I'm no fool. I know House is one lucky bastard – the number of things he's survived make me wonder if he's ever going to die. I find myself worrying when his lucky streak will run out, when the guardian angel or whoever looks out for him goes for a smoke….. I know then, that despite my best efforts, House will leave the world. Alone. And it will be his own fault – or his own choice. I wish to God I could change that, but I don't know if I will ever be able to. Taub will be spared that kind of fear and anxiety, God willing. He won't wake up in the morning and wonder, "Is this the day he doesn't show up to work, when the pain and misery become too much to bear for him?" He won't ever have to look at Kutner and think, "Why wasn't I able to help him? Was I the friend I should have been?"

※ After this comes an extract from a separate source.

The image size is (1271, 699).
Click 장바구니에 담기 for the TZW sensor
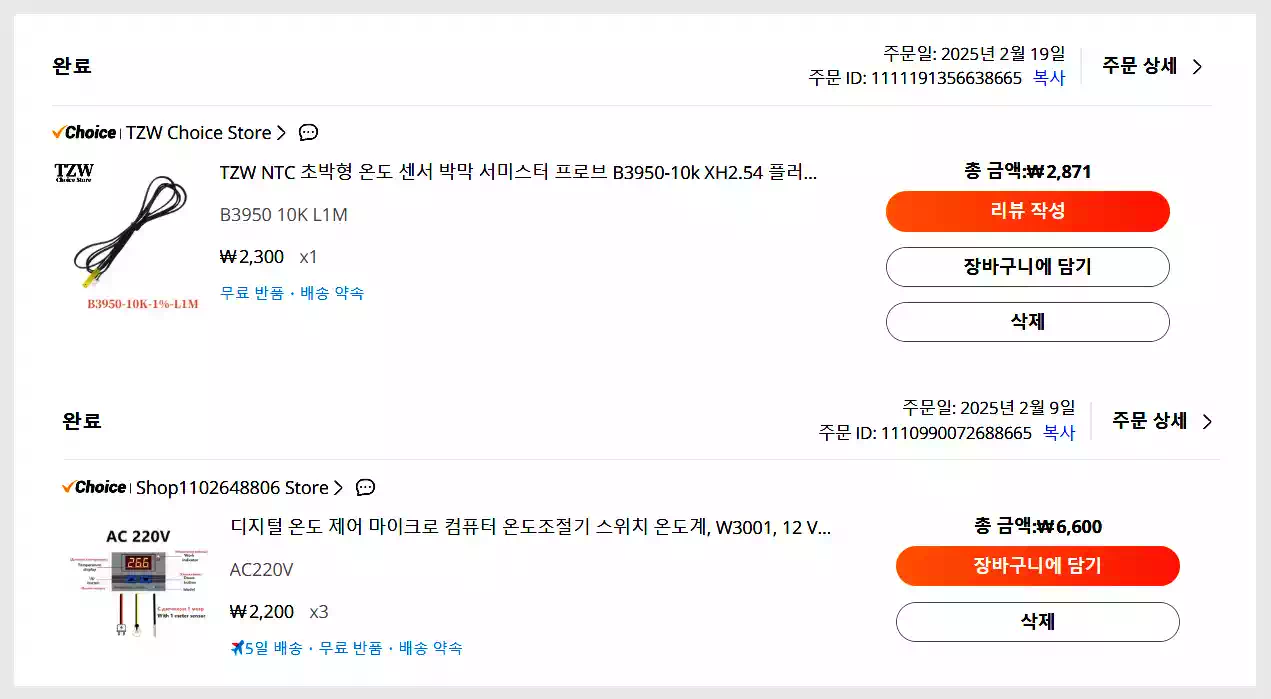1027,267
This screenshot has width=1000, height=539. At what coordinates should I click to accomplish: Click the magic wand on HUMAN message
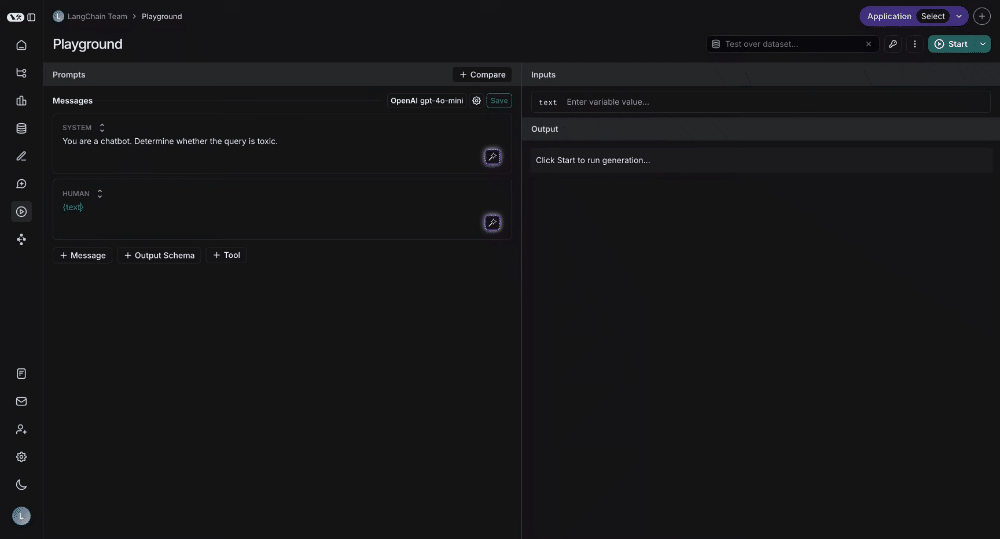coord(492,223)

I told House once that I wasn't so sure you could choose your friends. Maybe that's true for Taub and Kutner as well. They don't seem like they would be friends just on their own. Circumstance threw them together as coworkers, for a boss who puts them through the ringer. But then, I didn't see this sort of relationship develop with Chase and Foreman, not really. So maybe it's not the circumstances. Maybe it's just the Fates, the way the world conspired, making them click. Out of all the stress and mess, comes something worth smiling about. I don't know. Who does really? As House finally arrives at my table, stealing half my sandwich as he sits down, I think to myself, that I'm glad we're friends, come what may. And I glance across the room as Kutner sneaks a fry off of Taub's plate. I'm glad they are too.
Author's Note: I wrote this short piece from Wilson's POV back in January. I forgot about it, then rediscovered it after the events in "Simple Explanation." I was taken aback by the amount of foreshadowing I had unsuspectingly put in it. I decided to continue the story, still from Wilson's POV, dealing with the aftermath of of 5.20.